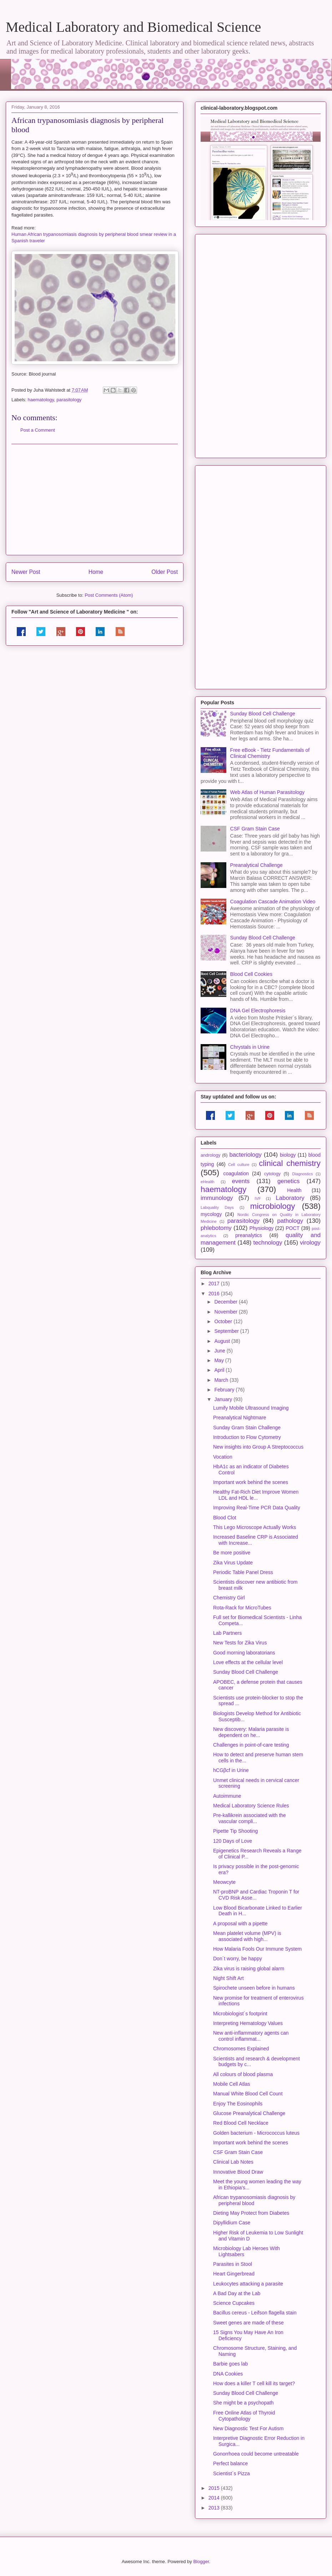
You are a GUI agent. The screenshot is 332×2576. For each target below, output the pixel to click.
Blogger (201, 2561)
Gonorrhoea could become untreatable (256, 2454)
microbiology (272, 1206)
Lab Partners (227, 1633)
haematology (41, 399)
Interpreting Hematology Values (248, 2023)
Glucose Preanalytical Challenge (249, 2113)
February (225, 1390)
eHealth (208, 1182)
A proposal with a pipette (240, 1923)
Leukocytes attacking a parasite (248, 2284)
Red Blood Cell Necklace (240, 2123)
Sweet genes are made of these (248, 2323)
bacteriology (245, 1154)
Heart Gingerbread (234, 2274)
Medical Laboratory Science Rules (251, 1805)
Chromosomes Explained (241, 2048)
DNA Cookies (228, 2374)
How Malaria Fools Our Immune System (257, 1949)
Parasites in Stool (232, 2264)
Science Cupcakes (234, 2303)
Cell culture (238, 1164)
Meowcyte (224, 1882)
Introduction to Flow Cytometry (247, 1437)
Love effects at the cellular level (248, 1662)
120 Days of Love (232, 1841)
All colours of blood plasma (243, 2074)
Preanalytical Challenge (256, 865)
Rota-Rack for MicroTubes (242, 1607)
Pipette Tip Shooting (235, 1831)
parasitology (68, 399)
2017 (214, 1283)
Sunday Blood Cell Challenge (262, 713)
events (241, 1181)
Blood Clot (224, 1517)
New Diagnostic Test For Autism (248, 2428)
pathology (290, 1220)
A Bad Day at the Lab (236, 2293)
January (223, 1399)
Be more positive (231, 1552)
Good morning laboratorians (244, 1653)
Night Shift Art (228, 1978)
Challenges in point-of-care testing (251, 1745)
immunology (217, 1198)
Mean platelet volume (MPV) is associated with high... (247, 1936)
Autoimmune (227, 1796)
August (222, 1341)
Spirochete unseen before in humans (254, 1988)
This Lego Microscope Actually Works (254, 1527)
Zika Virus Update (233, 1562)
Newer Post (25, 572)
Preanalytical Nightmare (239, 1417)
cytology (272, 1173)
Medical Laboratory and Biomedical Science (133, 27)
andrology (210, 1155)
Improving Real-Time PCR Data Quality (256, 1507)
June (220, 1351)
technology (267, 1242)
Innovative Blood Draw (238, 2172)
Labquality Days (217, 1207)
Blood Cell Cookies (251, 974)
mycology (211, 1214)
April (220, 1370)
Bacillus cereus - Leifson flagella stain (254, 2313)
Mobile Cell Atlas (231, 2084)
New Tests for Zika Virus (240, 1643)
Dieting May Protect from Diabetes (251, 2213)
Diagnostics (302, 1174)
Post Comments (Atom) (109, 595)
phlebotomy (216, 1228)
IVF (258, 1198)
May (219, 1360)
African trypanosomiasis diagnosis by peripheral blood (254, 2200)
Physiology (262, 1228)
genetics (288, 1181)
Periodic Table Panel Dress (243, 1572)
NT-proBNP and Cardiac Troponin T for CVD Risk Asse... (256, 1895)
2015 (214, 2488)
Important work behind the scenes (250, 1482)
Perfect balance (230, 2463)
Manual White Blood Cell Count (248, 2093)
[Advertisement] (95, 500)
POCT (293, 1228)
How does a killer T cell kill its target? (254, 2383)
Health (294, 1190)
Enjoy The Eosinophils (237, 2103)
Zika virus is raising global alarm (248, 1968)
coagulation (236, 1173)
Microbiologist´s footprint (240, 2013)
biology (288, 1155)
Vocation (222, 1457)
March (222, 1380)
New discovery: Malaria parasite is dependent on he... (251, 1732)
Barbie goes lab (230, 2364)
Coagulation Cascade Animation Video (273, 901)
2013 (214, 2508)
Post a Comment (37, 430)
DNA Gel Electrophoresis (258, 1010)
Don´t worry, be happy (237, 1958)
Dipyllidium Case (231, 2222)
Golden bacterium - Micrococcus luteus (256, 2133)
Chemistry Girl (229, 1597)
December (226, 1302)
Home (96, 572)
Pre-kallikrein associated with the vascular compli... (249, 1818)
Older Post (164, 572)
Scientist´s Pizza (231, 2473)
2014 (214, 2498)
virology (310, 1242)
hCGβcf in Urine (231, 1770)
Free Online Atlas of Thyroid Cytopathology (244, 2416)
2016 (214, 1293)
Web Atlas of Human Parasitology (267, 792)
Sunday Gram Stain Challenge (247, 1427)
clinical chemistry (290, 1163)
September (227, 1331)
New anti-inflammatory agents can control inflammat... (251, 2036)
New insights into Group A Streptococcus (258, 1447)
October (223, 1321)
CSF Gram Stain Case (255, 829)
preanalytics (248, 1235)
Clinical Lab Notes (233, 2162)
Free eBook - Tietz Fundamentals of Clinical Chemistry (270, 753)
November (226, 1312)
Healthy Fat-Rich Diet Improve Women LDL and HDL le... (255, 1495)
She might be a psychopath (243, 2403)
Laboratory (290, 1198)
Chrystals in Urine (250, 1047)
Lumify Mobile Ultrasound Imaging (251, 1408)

WORK INSTRUCTION:
Reproduce all of the material above word for word. Omit the pictures.

REPLY TO THE EXERCISE:
You are a GUI agent. The screenshot is 332×2576. For each target below, output the pixel to click.
Blogger (201, 2561)
Gonorrhoea could become untreatable (256, 2454)
microbiology (272, 1206)
Lab Partners (227, 1633)
haematology (41, 399)
Interpreting Hematology Values (248, 2023)
Glucose Preanalytical Challenge (249, 2113)
February (225, 1390)
eHealth (208, 1182)
A proposal with a pipette (240, 1923)
Leukocytes attacking a parasite (248, 2284)
Red Blood Cell Necklace (240, 2123)
Sweet genes are made of these (248, 2323)
bacteriology (245, 1154)
Heart Gingerbread (234, 2274)
Medical Laboratory Science Rules (251, 1805)
Chromosomes Explained (241, 2048)
DNA Cookies (228, 2374)
How Malaria Fools Our Immune System (257, 1949)
Parasites in Stool (232, 2264)
Science Cupcakes (234, 2303)
Cell culture (238, 1164)
Meowcyte (224, 1882)
Introduction to Flow Cytometry (247, 1437)
Love effects at the cellular level (248, 1662)
120 Days of Love (232, 1841)
All colours of blood plasma (243, 2074)
Preanalytical Challenge (256, 865)
Rota-Rack for MicroTubes (242, 1607)
Pipette Tip Shooting (235, 1831)
parasitology (68, 399)
2017 (214, 1283)
Sunday Blood Cell Challenge (262, 713)
events (241, 1181)
Blood Clot (224, 1517)
New Diagnostic Test For Autism (248, 2428)
pathology (290, 1220)
A Bad Day at the Lab (236, 2293)
January (223, 1399)
Be more positive (231, 1552)
Good morning laboratorians (244, 1653)
Night Shift Art (228, 1978)
Challenges in point-of-care testing (251, 1745)
immunology (217, 1198)
Mean platelet volume (MPV) is associated with high... (247, 1936)
Autoimmune (227, 1796)
August (222, 1341)
Spirochete unseen before in humans (254, 1988)
This Lego Microscope Actually Works (254, 1527)
Zika Virus Update (233, 1562)
Newer Post (25, 572)
Preanalytical Nightmare (239, 1417)
cytology (272, 1173)
Medical Laboratory and Biomedical Science (133, 27)
andrology (210, 1155)
Improving Real-Time PCR Data Quality (256, 1507)
June (220, 1351)
technology (267, 1242)
Innovative Blood Draw (238, 2172)
Labquality Days (217, 1207)
Blood Cell Cookies (251, 974)
mycology (211, 1214)
April (220, 1370)
Bacillus cereus - Leifson flagella stain (254, 2313)
Mobile Cell Atlas (231, 2084)
New Tests for Zika Virus (240, 1643)
Dieting May Protect from Diabetes (251, 2213)
Diagnostics (302, 1174)
Post Comments (Atom) (109, 595)
phlebotomy (216, 1228)
IVF (258, 1198)
May (219, 1360)
African trypanosomiasis diagnosis by peripheral blood (254, 2200)
Physiology (262, 1228)
genetics (288, 1181)
Periodic Table Panel Dress (243, 1572)
NT-proBNP and Cardiac Troponin T for CVD Risk Asse... (256, 1895)
2015 (214, 2488)
Important work behind the scenes (250, 1482)
Perfect balance (230, 2463)
Manual White Blood Cell Count (248, 2093)
[Advertisement] (95, 500)
POCT (293, 1228)
How does a killer T cell kill its target? (254, 2383)
Health (294, 1190)
Enjoy The Eosinophils (237, 2103)
Zika virus is raising global alarm (248, 1968)
coagulation (236, 1173)
Microbiologist´s footprint (240, 2013)
biology (288, 1155)
Vocation (222, 1457)
March (222, 1380)
New discovery: Malaria parasite is dependent on he... (251, 1732)
Barbie goes lab (230, 2364)
Coagulation Cascade Animation Video (273, 901)
2013 (214, 2508)
Post a Comment (37, 430)
DNA Gel Electrophoresis (258, 1010)
Don´t worry, be happy (237, 1958)
Dipyllidium Case (231, 2222)
Golden bacterium - Micrococcus luteus (256, 2133)
Chemistry Girl (229, 1597)
December (226, 1302)
Home (96, 572)
Pre-kallikrein associated with the vascular compli... (249, 1818)
Older Post (164, 572)
Scientist´s Pizza (231, 2473)
2014 (214, 2498)
virology (310, 1242)
hCGβcf in Urine (231, 1770)
Free Online Atlas of Thyroid Cytopathology (244, 2416)
2016 (214, 1293)
Web Atlas of Human Parasitology (267, 792)
Sunday Gram Stain Challenge (247, 1427)
clinical chemistry (290, 1163)
September (227, 1331)
New anti-inflammatory agents can control inflammat... (251, 2036)
New insights into Group A Streptococcus (258, 1447)
October (223, 1321)
CSF Gram Stain Case (255, 829)
preanalytics (248, 1235)
Clinical Lab Notes (233, 2162)
Free eBook - Tietz Fundamentals of Clinical Chemistry (270, 753)
November (226, 1312)
Healthy Fat-Rich Diet Improve Women LDL and HDL le... (255, 1495)
She might be a psychopath (243, 2403)
Laboratory (290, 1198)
Chrystals in Urine (250, 1047)
Lumify Mobile Ultrasound Imaging (251, 1408)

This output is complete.